[[ Data supplied, beginning ]]

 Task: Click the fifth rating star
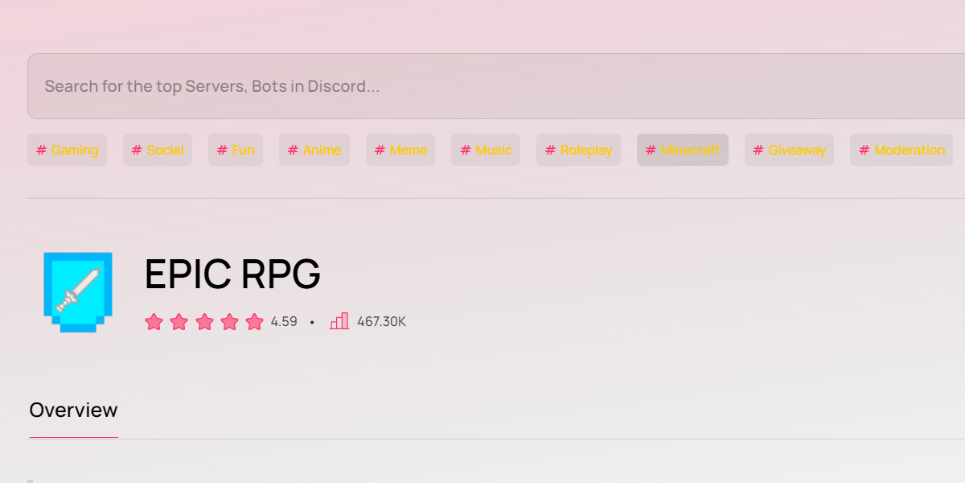pos(255,320)
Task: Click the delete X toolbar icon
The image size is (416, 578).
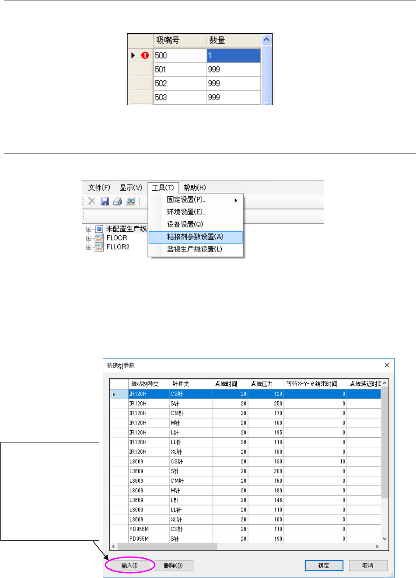Action: (x=91, y=201)
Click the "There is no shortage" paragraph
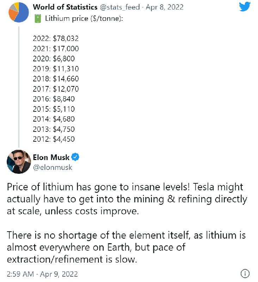The image size is (258, 282). tap(126, 247)
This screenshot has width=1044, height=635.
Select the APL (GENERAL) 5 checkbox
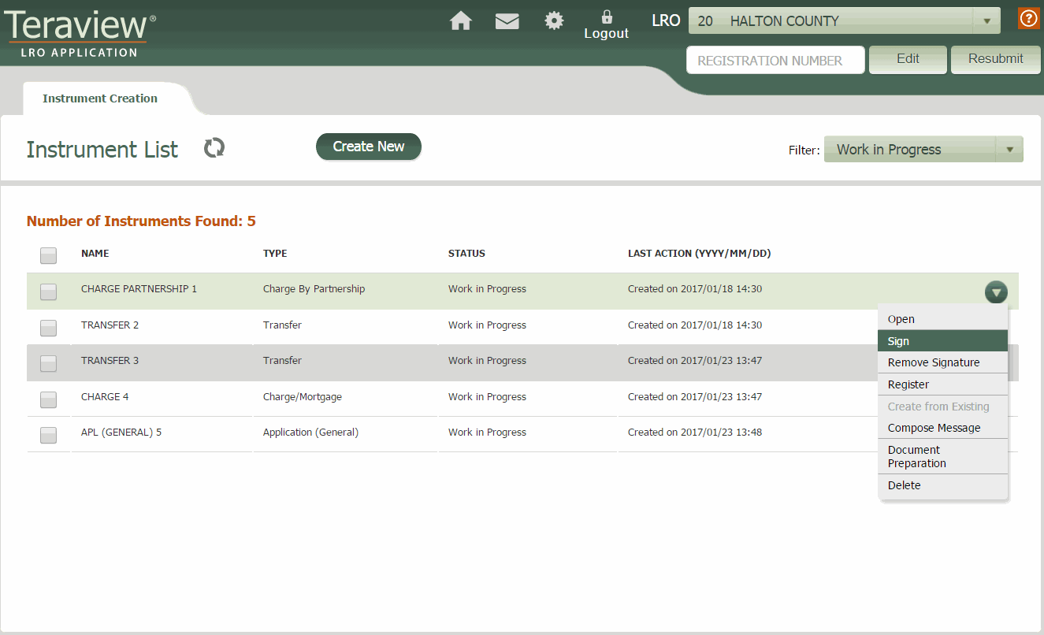point(49,435)
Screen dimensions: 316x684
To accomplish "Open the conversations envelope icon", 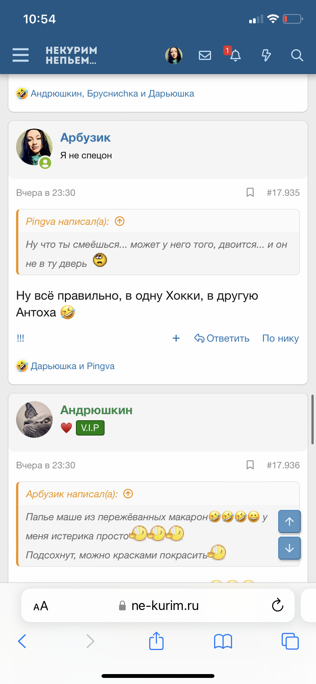I will pos(205,55).
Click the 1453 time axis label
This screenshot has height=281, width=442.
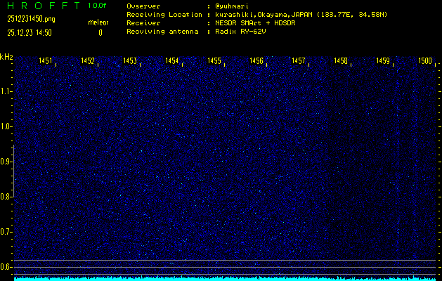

[[ Data supplied, end ]]

The task: Please return every line of the material above that includes "width".

Response:
This screenshot has width=1044, height=635.
This screenshot has height=281, width=442.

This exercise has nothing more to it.